ABSTRACT

The complexity of the biological system often introduces difficulties in the measurement and processing procedures. Unlike the physical systems, the biological system cannot be uncoupled like a subsystem that can be monitored and investigated individually. The signals produced by the system are influenced directly by the activity of the surrounding systems. The source of biological signals is the neural or muscular cell. These, however, do not function alone but in large groups. The accumulated effects of all active cells in the vicinity produce an electrical field which propagates in the volume conductor consisting of the various tissues of the body. The activity of a muscle can thus be indirectly measured by means of electrodes placed on the skin. The acquisition of this type of information is easy; electrodes can be conveniently placed on the skin. The information, however, is difficult to analyse. It is the result of all neural or muscular activity in unknown locations transmitted through an inhomogeneous medium. In spite of these difficulties, electrical signals monitored on the skin surface are of enormous clinical, physiological and kinesiological importance (Cohen, 1986). The electrical signal associated with the contraction of a muscle is called an electromyogram and the study of electromyograms is called electromyography (Winter, 1990).
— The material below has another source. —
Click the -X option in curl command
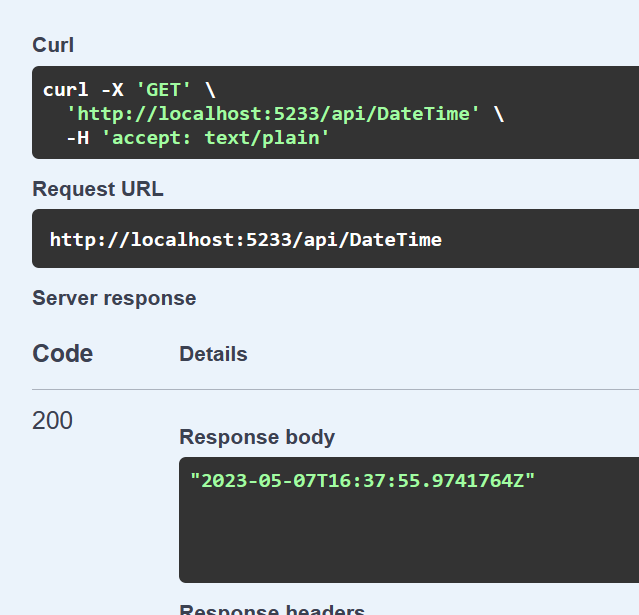639x615 pixels. click(113, 90)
Electromyography (EMG) is a tool that can be very valuable in measuring skeletal muscle electrical output during physical activities. It is important that the EMG is detected correctly and interpreted in light of basic biomedical signal processing, and physiological and biomechanical principles (Soderberg, 1992). The usefulness of the EMG signal is greatly dependent on the ability to extract the information contained in it. EMG is an attractive tool because it gives easy access to physiological processes that cause the muscle to generate force and produce movement (De Luca, 1993a). Since the EMG tool is easy to use, it might be easily misused and the outcomes wrongly interpreted. Therefore, it is important to understand the principles of EMG signal detection and processing to optimize the quality of signal information.